Lamar Odom Ditches the Yeti for Spain

By Lex February 20, 2014 @ 6:03 PM

Lamar Odom After Signing With Laboral Kutxa Basketball Team In Spain
Lamar Odom credits Bruce Jenner with pushing him to go play basketball in Spain. He doesn’t give any credit to a recent EU report that shows Spain is one of top drug use and transit areas in all of Europe for smokable cocaine. I bet if he were being honest, he’d re-jigger those credit percentages. Lamar says that in addition to receiving advise and support from Bruce Jenner’s former Adam’s Apple which speaks to him when he’s really fucking high, he’s also in text contact with Kris Jenner and even his soon to be ex-wife, Khloe. But mostly he’s just happy to be fucking Spanish whores who won’t bitch at him about making black babies and memorizing stories for their reality show. Lamar looks good. If I were him I’d maintain a 5,000 mile perimeter outside Calabasas. You might live to see 40.

Photo Credit: FameFlynet

(4) Comments

  1. avatar
    Da Bunk 02/20/2014 19:16

    I never bought into Odom being a crackhead, but he does have crackhead eyes.

  2. avatar
    Beylerbey 02/20/2014 19:58

    I love that you thought the word “re-jigger” would be a good idea for this article. Although it’s probably a popular term in the Kardashian house, under vastly different context.

  3. avatar
    honking horker 02/21/2014 03:07

    Why is this on the site? We don’t care about male athletes unless there is a hot chick next to them.

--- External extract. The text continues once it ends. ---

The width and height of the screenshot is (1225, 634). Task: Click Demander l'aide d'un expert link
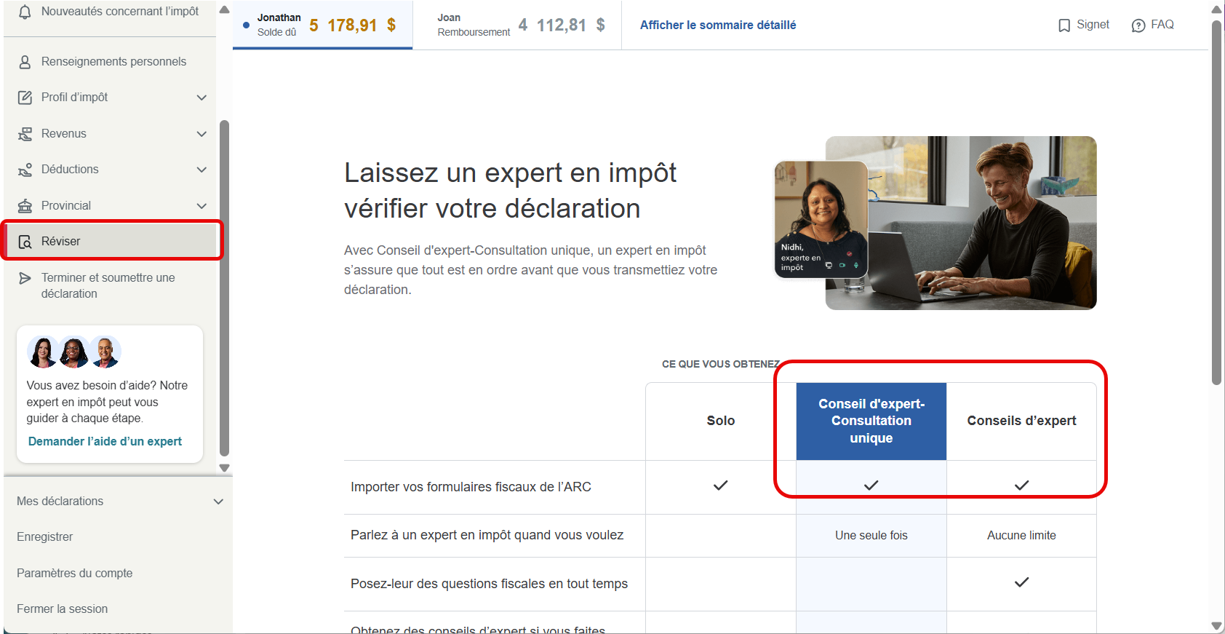pos(105,441)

    Stop making this site about all shitty celebrities; just focus on the hot girls and idiots. Just because this guy has a KTD (Kardashian transmitted disease) doesn’t mean it’s worthy.

    And PS… the copy sucks. Don’t mix whore fantasies with celeb bashing… it’s essentially the same thing you can do as a writer; both are effortless, basic beats, and don’t require any real wit.

  4. avatar
    DrainBammage 02/21/2014 11:49

    This is one of those survivor stories that the media just loves.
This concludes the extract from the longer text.